Davacı vekilinin temyiz dilekçesindeki ve bozma ilamından önce verdiği davanın esasına ilişkin yazılı beyanlarını içeren 21.08.2013 tarihli dilekçesindeki cari hesap alacağının 41.101,00 TL olduğu şeklindeki beyanı ile kesinleşen ... 3. Asliye Ticaret Mahkemesi"nin 2009/333 Esas, 2011/309 Karar sayılı dosyasında alınan bilirkişi raporu ve eldeki dosya kapsamı dikkate alındığında Dairemiz bozma ilamında davacının cari hesap alacağının 53.570,27 TL olduğuna ilişkin tespitin maddi hataya dayalı olduğu açıktır.
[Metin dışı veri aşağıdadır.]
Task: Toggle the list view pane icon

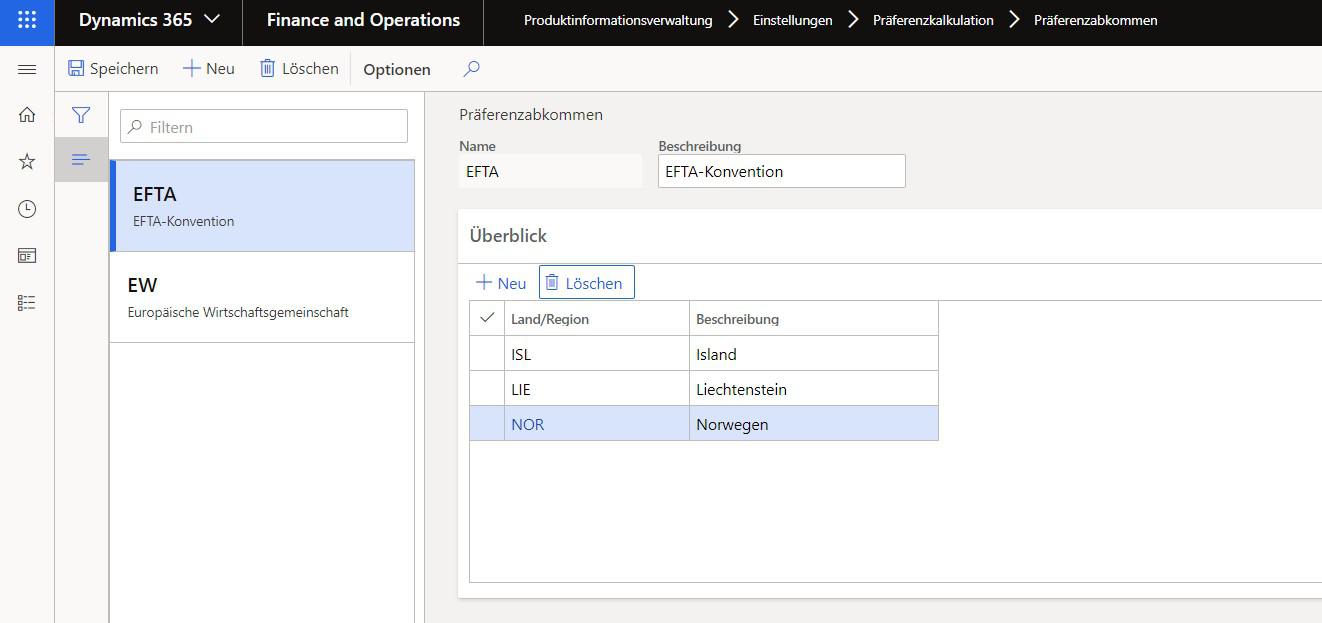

Mahkemece bozmaya uyulmuş ise de; maddi hatanın varlığı halinde bozmaya uyulmuş olması usuli kazanılmış hak oluşturmaz.
Mahkemece bozma ilamından sonra alınan 08.09.2017 tarihli bilirkişi raporunda davalı tarafından düzenlenen 24.12.2009 tarihli 15.381,30 TL"lik iade faturasına dayanak tutanaklar incelenmiş ve tutanaklarda yapılan tespitlere göre fatura tutarının kadrimaruf olduğu belirtilmiş, 09.05.2009 tarihli 45.790,00 TL tutarındaki iade faturasının ise yeterli dayanağı olmadığından uygun görülmediği belirlenmiştir.
Bu durumda, mahkemece davacının alacağının, bilirkişilerce kadrimaruf olduğu saptanan 15.381,30 TL iade faturasının tenzili sonrası kalan 27.111,27 TL cari hesap alacağı ile 85.246,60 TL teminat alacağı toplamı olan 112.357,87 TL olduğu ve bilirkişi kurulunca da bu miktarın hesaplandığı gözetilerek itirazın iptâli davasının bu miktar üzerinden kabulü ve alacak yargılamayı ve hesaplamayı gerektirdiğinden alacağın likid olmaması sebebiyle de icra inkâr tazminatı isteminin reddine karar verilmelidir.
Mahkemece bozma ilamındaki maddi hata gözden kaçılarak 123.495,57 TL asıl alacak üzerinden itirazın iptâline ve icra inkâr tazminatına karar verilmesi doğru olmamış, kararın bozulması gerekmiştir.
SONUÇ: Yukarıda 1. bentte açıklanan nedenlerle davalının diğer temyiz itirazlarının reddine, 2. bentte açıklanan nedenlerle kararın temyiz eden davalı yararına BOZULMASINA, 1.630,00 TL duruşma vekâlet ücretinin davacıdan alınarak Yargıtay"daki duruşmada vekille temsil olunan davalıya verilmesine, ödediği temyiz peşin harcının istek halinde temyiz eden davalıya geri verilmesine, karara karşı tebliğ tarihinden itibaren 15 gün içinde karar düzeltme isteminde bulunulabileceğine 26.12.2018 gününde oybirliğiyle karar verildi.